Porticello - una delle località balneari più frequentate dell’isola di Lipari -, è quasi ora di pranzo e nove imbarcazioni sono ancorate a meno di venti metri dalla spiaggia. Dei bimbi nuotano incautamente tra le barche, mentre i genitori li invitano a tornare sul bagnasciuga. Il mio vicino di ombrellone – un uomo sulla cinquantina, che ha appena dovuto richiamare la nipote – prova ad avvertire la capitaneria di porto dell’isola, chiamando un numero di emergenza. Lo dirottano da un ufficio all’altro ed alla fine desiste. “Sono in vacanza, non posso lottare anche qui ma è un’indecenza”, mi dice rassegnato. Io annuisco e scatto alcune fotografie; osservo le barche, si tratta per lo più di grossi motoscafi: a bordo cucinano, mangiano, qualcuno riposa. Il senso di insofferenza per l’inciviltà dei proprietari delle imbarcazioni diventa ogni attimo più acuto, in tanti provano a mettersi in contatto con l’Ufficio Circondariale Marittimo di Lipari. Dopo vari tentativi Anna ci riesce: “Hanno detto che arriverrano solo dopo aver effettuato un soccorso”, non ne è molto convinta. “Ma noi aspettiamo”, assicura.
Anche Sofia – interrotta durante la sua nuotata - infine sbotta: “è mai possibile che uno yacht così grande stia proprio davanti alla spiaggia?”, le mani incrociate sul petto ed un’espressione stizzita, inconsueta per la sua età. Sofia ha solo sei anni.

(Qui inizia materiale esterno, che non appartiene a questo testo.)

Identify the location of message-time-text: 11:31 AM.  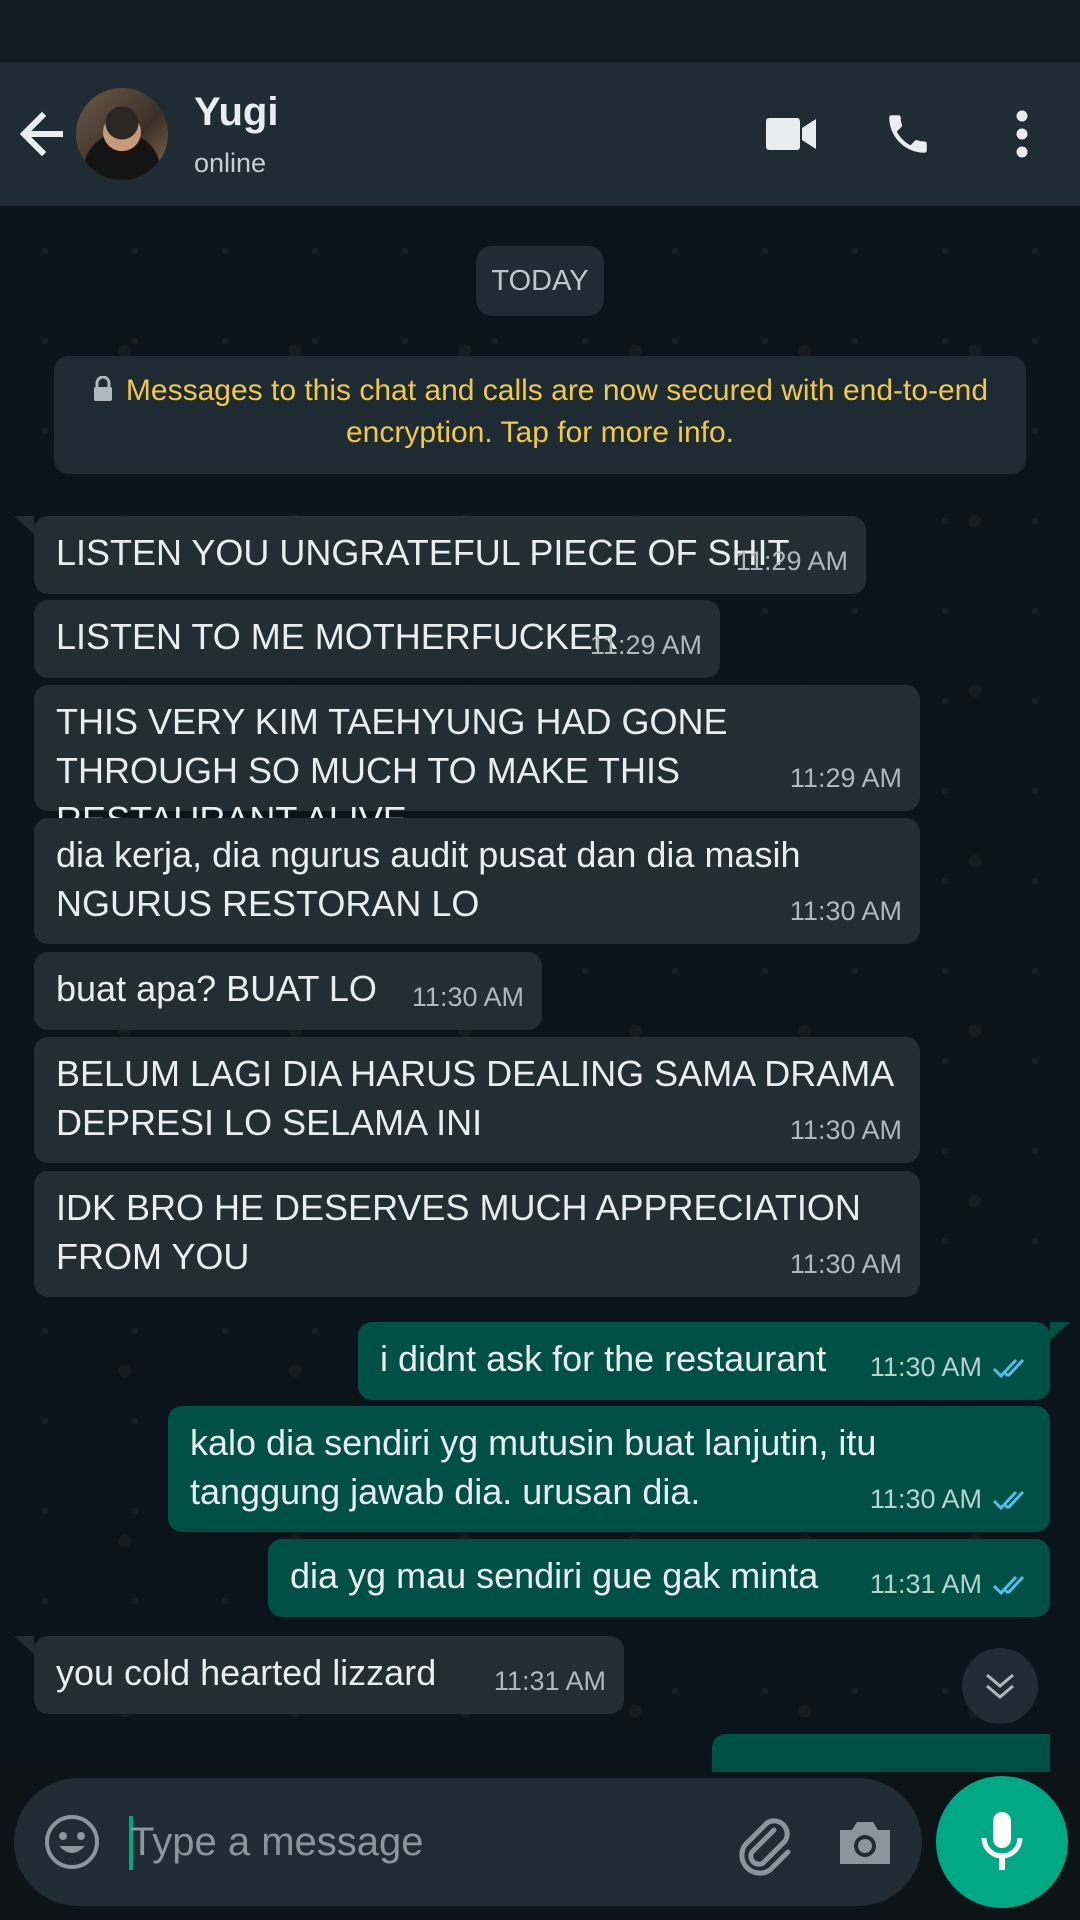
(926, 1584).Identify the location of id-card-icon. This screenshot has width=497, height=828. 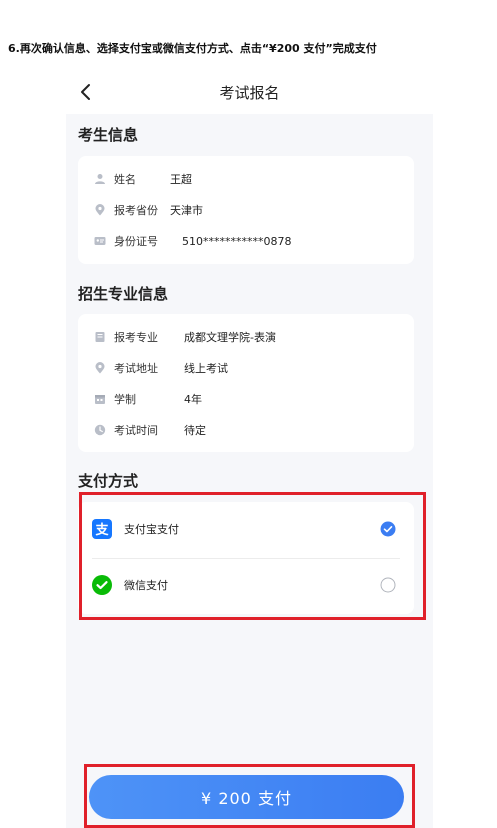
(100, 241). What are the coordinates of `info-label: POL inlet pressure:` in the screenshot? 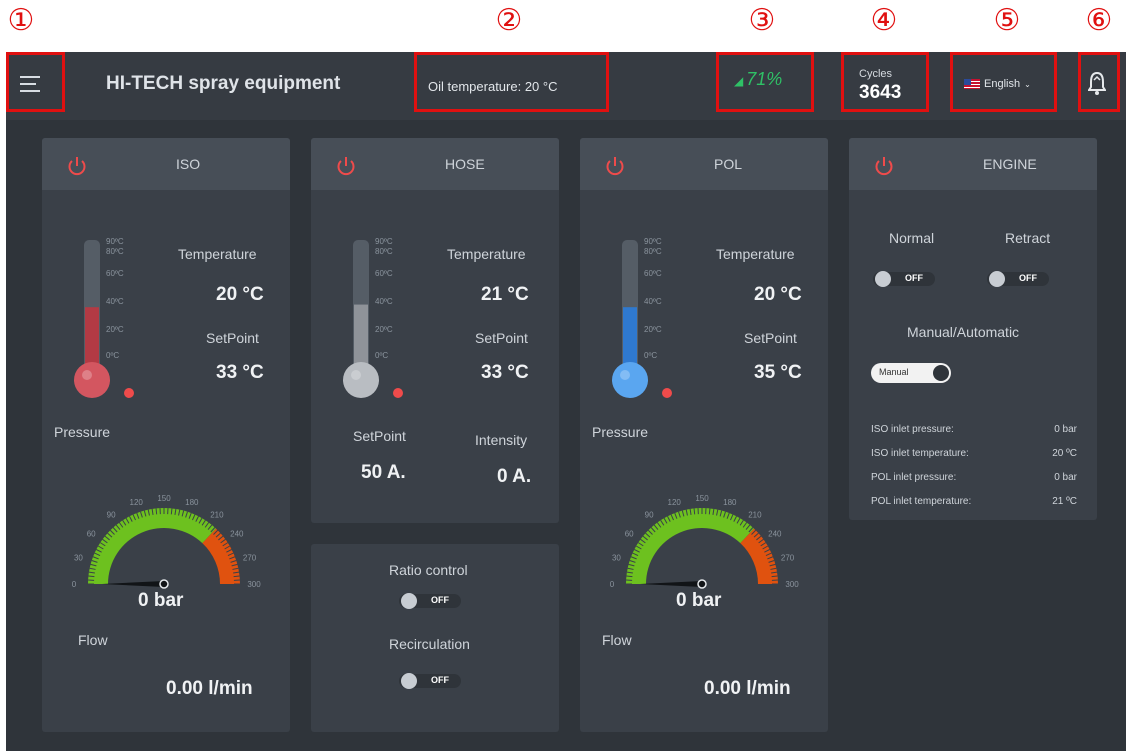 It's located at (914, 478).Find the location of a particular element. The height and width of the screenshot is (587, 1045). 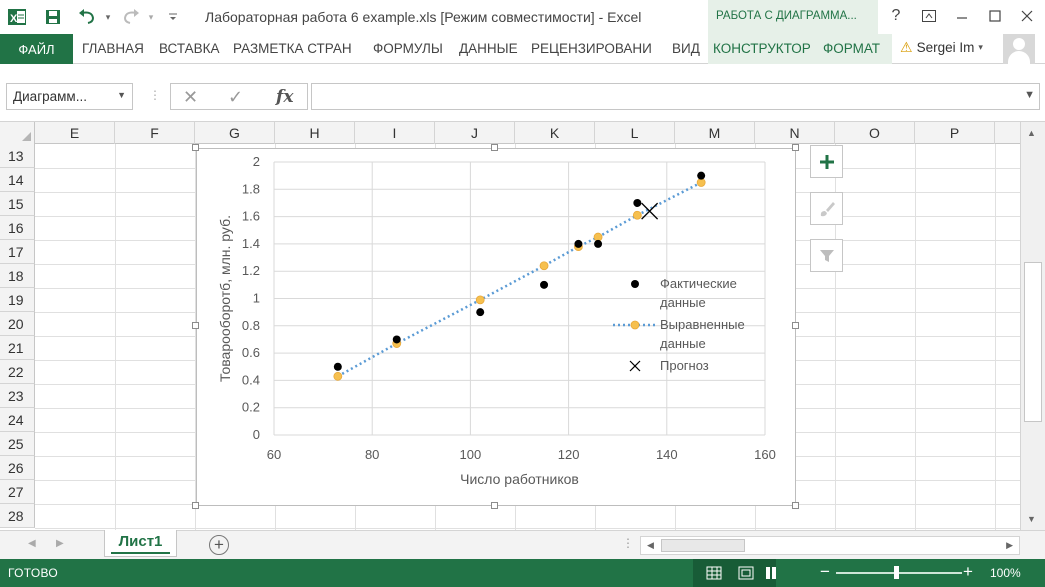

actual-point is located at coordinates (702, 176). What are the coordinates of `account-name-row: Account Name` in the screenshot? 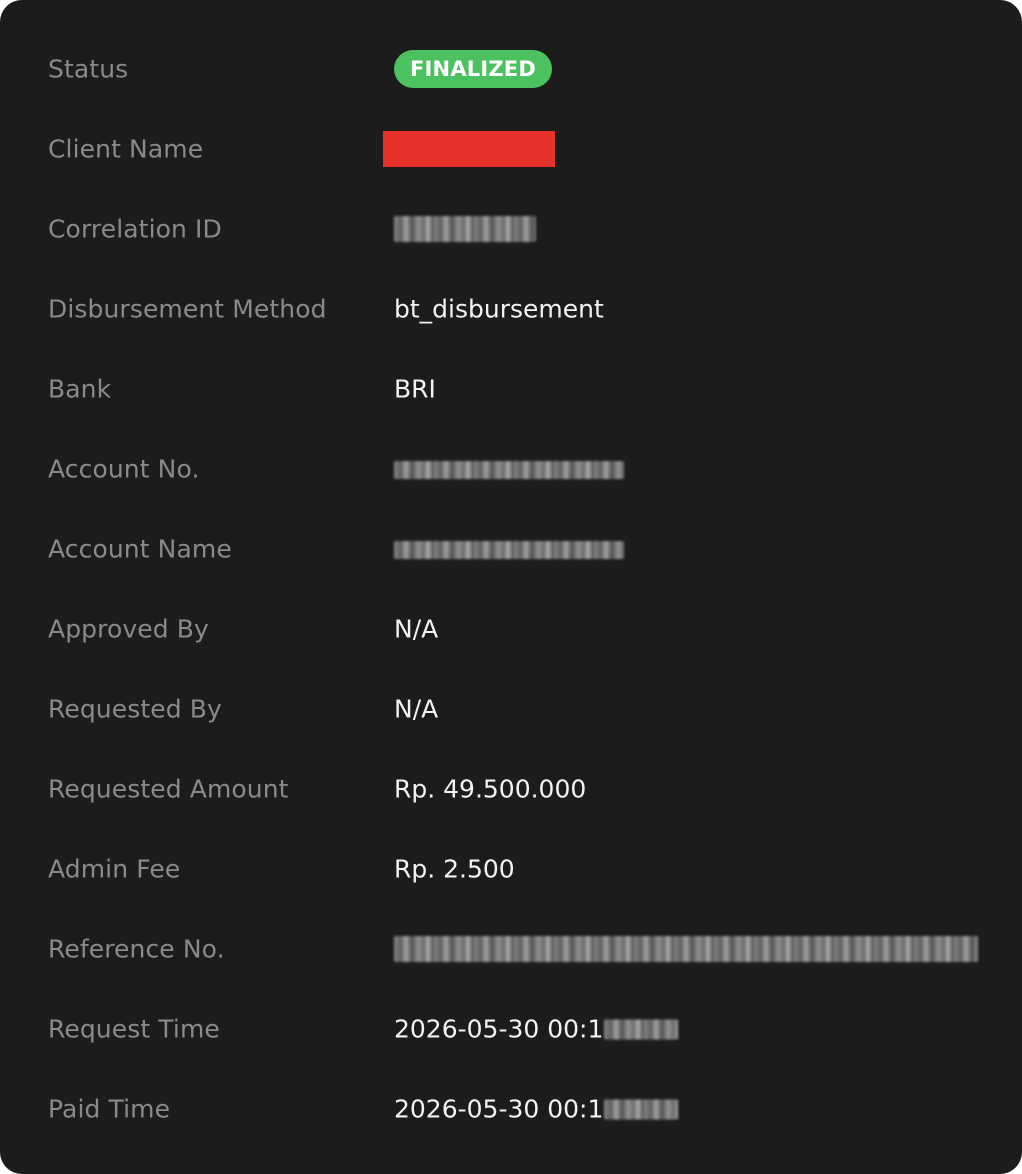 It's located at (511, 549).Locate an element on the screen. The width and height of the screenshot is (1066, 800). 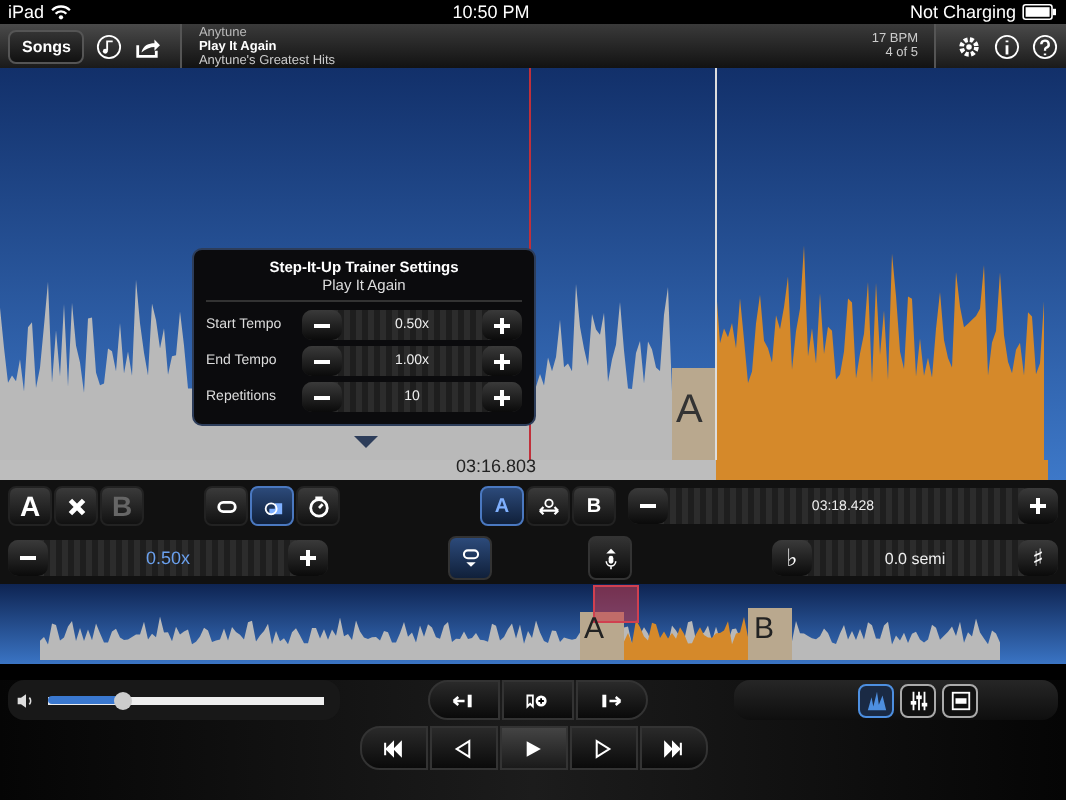
close-icon is located at coordinates (76, 506).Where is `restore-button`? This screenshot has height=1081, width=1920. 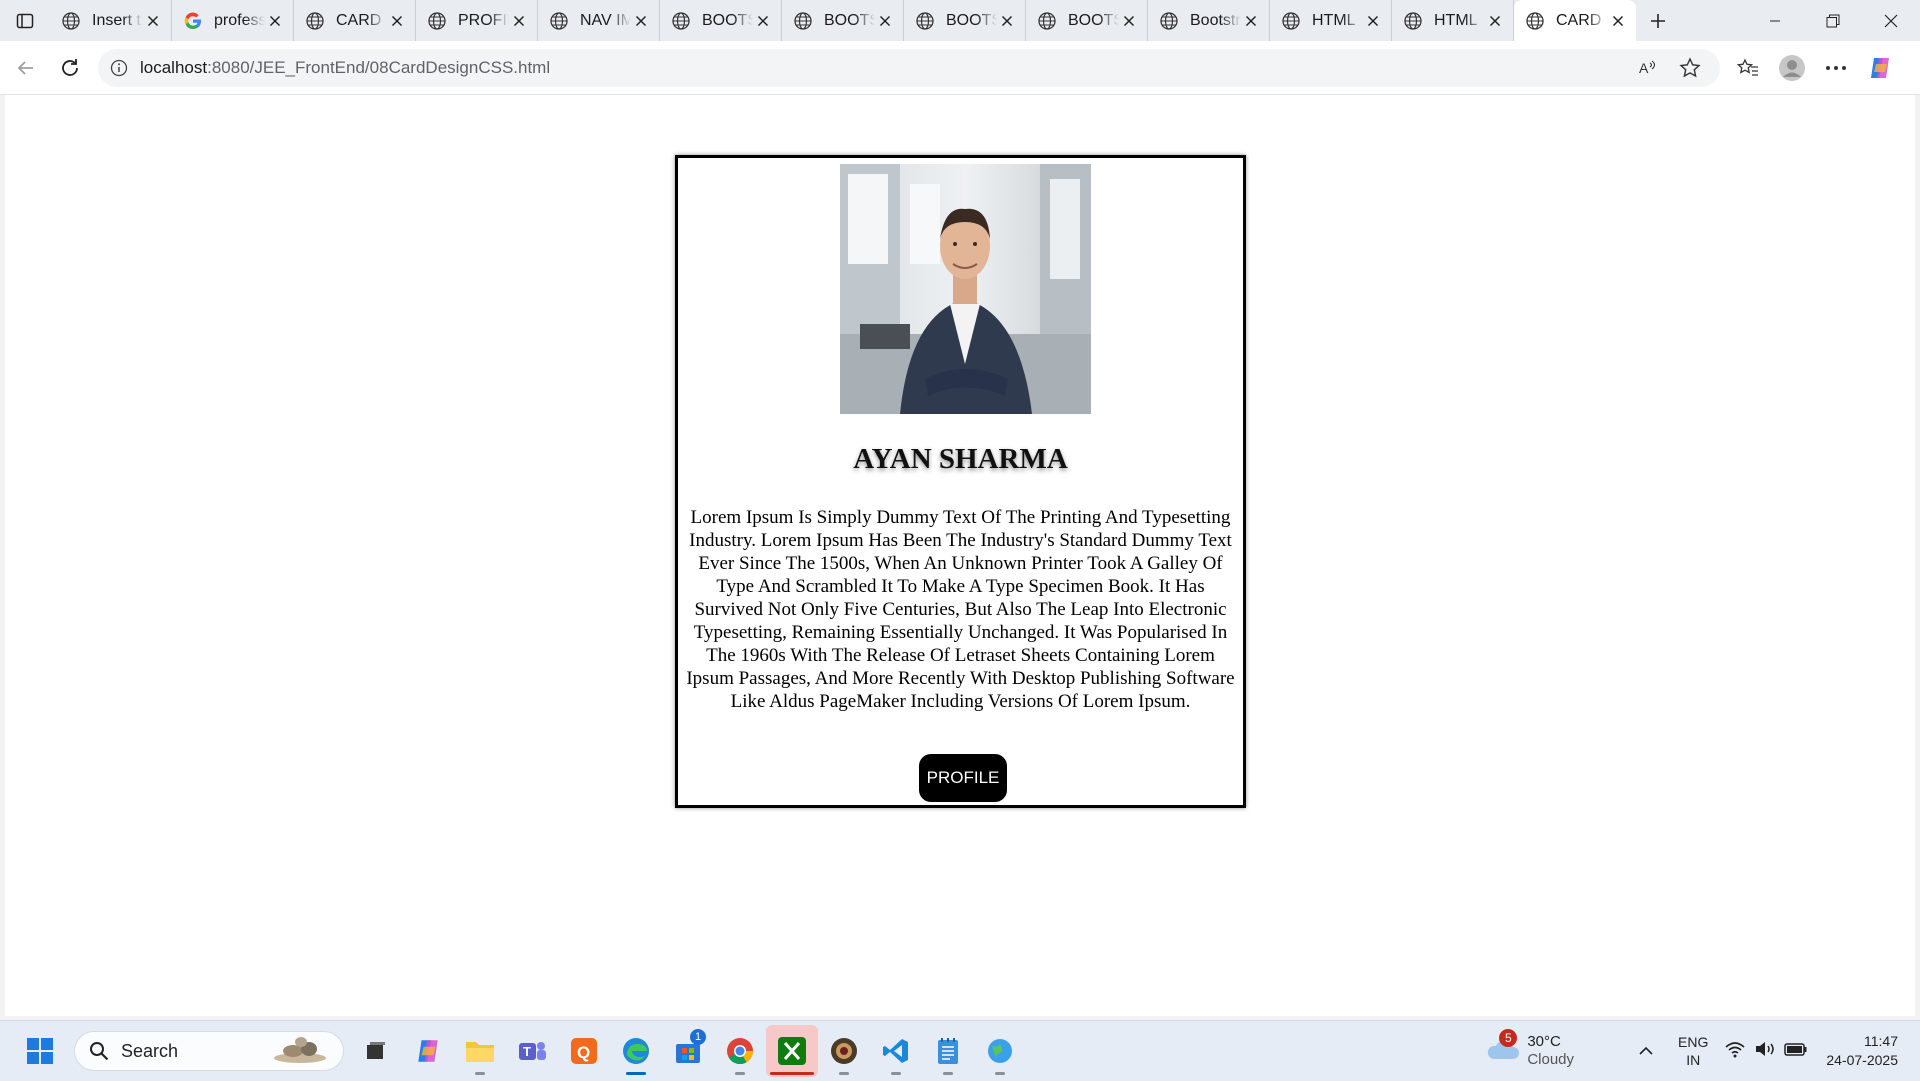
restore-button is located at coordinates (1833, 20).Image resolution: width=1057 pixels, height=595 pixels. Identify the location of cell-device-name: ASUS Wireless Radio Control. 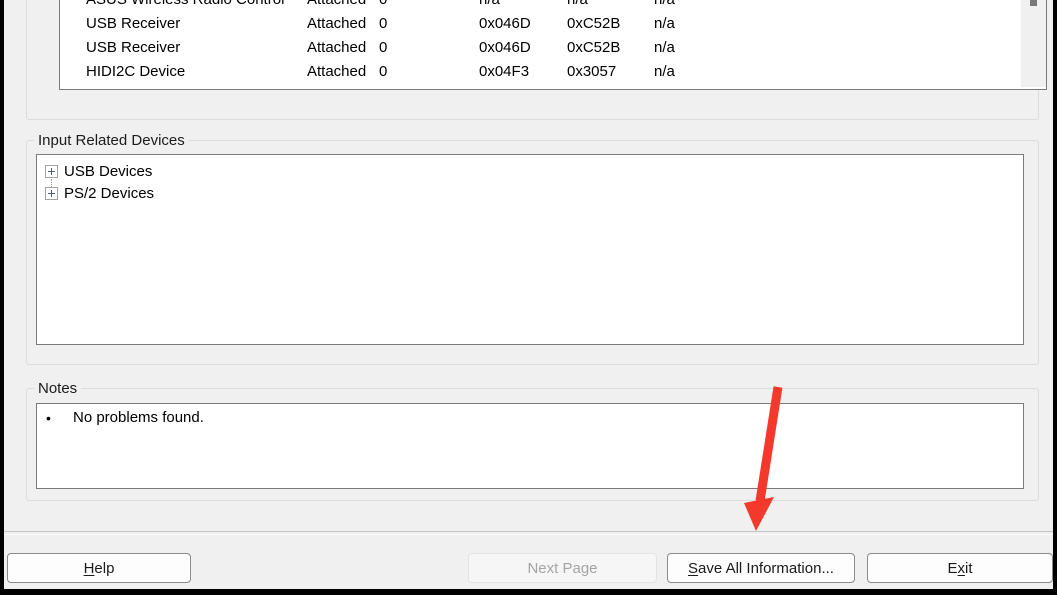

In teoria nella zona, la navigazione e l’ancoraggio – mi riferirà un addetto del Circomare, solo la sera - non potrebbe avvenire ad una distanza inferiore ai duecento metri dalla battigia. Ma senza segnalazioni e senza i dovuti controlli tutto rimane “lettera morta”.
Lascio la spiaggia alle 16 e 45, la situazione è rimasta immutata.